Sporting Kansas City’s substitutes – two rookies – Daniel Salloi and Kevin Oliveira (21), the former a 21-year-old who made some impact during the season and in the Open Cup run, but faded in MLS stretch run, the latter with a grand total of 16 minutes of MLS time played; Saad Abdul Salaam (6’ 4” 185) a 64-game MLS veteran, playing in only his third MLS playoff game but regarded as one of the top right backs in MLS in 2016 – but this was a late-game sub for a team that needed a goal

The reasons for the substitutes are irrelevant and immaterial to the point that Sporting has a lack of proven, impactful players, a point exacerbated by the substitutes in a do-or-die playoff game.

The good news is that Sporting Club is ready to solve the problems. From Robb Heineman, CEO of Sporting Club:

But will they go far enough? Now is the time.
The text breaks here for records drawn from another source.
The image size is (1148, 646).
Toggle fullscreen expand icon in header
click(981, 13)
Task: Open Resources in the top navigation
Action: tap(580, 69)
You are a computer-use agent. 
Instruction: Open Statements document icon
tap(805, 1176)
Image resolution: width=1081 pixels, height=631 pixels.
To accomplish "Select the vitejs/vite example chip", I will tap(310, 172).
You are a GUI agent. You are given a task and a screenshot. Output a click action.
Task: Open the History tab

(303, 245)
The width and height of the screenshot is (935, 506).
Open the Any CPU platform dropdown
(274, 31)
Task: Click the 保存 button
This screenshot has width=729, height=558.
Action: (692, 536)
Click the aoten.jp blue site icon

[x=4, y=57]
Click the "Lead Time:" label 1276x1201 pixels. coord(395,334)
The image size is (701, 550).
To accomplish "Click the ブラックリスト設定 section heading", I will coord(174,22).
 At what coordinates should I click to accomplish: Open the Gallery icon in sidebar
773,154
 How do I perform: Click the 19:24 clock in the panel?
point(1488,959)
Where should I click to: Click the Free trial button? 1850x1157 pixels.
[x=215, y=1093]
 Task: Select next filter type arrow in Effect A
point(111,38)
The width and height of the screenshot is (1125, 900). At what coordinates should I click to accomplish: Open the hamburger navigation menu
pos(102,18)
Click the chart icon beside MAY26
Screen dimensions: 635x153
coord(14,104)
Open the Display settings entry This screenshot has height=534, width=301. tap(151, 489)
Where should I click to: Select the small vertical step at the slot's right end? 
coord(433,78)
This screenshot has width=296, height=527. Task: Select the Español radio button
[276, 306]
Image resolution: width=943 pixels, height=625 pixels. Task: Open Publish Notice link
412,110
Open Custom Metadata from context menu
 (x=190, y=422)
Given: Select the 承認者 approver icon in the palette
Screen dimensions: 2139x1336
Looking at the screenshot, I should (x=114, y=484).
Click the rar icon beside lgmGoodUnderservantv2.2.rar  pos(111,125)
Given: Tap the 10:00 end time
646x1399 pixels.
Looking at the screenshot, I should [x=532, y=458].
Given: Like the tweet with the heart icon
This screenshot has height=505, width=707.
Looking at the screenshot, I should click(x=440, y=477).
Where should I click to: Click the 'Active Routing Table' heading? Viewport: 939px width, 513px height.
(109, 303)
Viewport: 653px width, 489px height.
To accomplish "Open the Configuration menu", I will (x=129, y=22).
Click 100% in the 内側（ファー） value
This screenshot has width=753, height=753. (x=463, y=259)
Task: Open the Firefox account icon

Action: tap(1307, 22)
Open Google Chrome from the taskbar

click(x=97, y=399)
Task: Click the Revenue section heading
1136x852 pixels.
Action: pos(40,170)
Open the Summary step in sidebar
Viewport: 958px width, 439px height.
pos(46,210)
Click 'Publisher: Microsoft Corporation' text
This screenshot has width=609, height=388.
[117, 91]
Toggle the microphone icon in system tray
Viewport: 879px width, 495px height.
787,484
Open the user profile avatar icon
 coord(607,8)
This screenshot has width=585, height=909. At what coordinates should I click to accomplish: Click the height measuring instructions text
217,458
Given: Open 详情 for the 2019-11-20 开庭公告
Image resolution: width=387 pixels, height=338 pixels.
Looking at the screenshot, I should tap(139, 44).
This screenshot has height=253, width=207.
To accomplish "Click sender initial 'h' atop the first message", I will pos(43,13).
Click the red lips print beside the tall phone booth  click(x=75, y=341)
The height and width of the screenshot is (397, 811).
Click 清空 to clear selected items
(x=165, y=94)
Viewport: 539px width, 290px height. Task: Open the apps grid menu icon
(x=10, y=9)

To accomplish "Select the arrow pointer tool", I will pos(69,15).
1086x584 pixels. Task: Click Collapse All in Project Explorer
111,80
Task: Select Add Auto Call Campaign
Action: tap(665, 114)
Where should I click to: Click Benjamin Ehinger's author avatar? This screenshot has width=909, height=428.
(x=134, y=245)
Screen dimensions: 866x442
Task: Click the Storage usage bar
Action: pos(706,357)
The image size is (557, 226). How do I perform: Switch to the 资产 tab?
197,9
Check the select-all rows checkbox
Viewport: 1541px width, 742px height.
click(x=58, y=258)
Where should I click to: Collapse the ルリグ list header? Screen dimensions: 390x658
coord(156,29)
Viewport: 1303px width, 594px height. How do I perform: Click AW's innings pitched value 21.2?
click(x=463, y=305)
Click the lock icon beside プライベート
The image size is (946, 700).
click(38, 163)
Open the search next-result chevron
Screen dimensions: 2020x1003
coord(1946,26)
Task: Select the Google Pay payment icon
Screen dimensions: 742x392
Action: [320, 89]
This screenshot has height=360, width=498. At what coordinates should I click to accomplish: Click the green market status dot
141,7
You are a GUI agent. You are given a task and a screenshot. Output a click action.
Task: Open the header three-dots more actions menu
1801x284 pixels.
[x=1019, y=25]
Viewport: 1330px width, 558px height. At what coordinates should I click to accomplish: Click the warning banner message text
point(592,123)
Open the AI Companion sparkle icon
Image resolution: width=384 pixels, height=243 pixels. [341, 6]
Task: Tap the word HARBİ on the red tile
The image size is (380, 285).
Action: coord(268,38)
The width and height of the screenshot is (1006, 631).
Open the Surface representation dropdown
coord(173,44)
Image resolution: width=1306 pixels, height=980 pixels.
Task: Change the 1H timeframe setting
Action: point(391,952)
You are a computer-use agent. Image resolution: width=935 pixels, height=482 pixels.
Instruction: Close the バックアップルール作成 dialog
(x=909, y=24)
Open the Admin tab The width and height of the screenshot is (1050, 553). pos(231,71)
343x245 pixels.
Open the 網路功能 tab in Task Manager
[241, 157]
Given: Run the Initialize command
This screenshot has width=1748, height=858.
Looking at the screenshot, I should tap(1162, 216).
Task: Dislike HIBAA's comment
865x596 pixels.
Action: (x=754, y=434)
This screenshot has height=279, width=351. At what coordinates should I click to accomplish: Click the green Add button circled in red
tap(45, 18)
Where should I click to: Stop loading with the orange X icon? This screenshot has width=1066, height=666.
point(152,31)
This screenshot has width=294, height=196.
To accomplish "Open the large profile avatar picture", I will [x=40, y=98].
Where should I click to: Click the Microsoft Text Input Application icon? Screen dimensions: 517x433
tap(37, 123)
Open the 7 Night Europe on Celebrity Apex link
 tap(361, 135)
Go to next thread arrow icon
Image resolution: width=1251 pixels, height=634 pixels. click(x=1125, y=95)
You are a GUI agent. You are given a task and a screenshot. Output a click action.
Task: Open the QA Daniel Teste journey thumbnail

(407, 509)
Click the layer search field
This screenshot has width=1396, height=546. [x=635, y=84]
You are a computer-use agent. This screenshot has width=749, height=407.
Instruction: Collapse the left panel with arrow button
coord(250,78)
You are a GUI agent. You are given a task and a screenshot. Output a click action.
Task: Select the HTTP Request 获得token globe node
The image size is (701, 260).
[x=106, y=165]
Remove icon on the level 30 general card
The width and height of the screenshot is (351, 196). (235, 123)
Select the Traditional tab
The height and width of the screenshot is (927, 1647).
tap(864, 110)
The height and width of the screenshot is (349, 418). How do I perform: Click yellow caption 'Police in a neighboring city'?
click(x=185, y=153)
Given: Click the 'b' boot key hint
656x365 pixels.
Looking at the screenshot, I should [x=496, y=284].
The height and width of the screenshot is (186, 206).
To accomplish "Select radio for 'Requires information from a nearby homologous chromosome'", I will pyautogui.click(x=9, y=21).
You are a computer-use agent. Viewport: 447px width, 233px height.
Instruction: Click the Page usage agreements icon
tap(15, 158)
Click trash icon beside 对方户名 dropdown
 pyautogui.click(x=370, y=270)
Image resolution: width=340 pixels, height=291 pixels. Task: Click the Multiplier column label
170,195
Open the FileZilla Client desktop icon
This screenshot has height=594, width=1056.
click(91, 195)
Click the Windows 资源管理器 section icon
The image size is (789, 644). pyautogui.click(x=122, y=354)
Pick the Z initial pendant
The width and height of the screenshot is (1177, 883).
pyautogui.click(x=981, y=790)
Sporting’s spine through the middle is the strongest it’s ever been – Melia, Besler, Opara, and midfielders general Ilie Sanchez and midfield hound dog Roger Espinoza – but it is aging. Vermes has spawned an evolution in the team’s method of play by adding more speed and skill and enabling them to hold more possession and create strong chances while still having the ability to press high when needed. And a youthful core is on the rise. Now is the time to continue the evolution to truly compete in an ever-evolving league by getting bigger, faster, stronger, deeper, and by adding some spice, some difference makers, to the starting eleven to strike fear in and punish their opponents and to strike wonder and awe in their fans. Then Sporting will be better built for the regular season and the playoffs. It will mean splashing some cash and some skillful maneuvering within the confines of MLS’s salary cap and roster restrictions. But it needs to happen to reward their rightfully frustrated, yet devout and faithful fans who have sold out Children’s Mercy Park for 104 matches running; who have bought SKC merchandise and apparel at high rates ever since the rebrand; who have supported the club’s Victory Project in numerous ways, including selling out the Pitch Black event at $300 a head; and who have made the players’ home field one of the best atmospheres in which to play within Major League Soccer.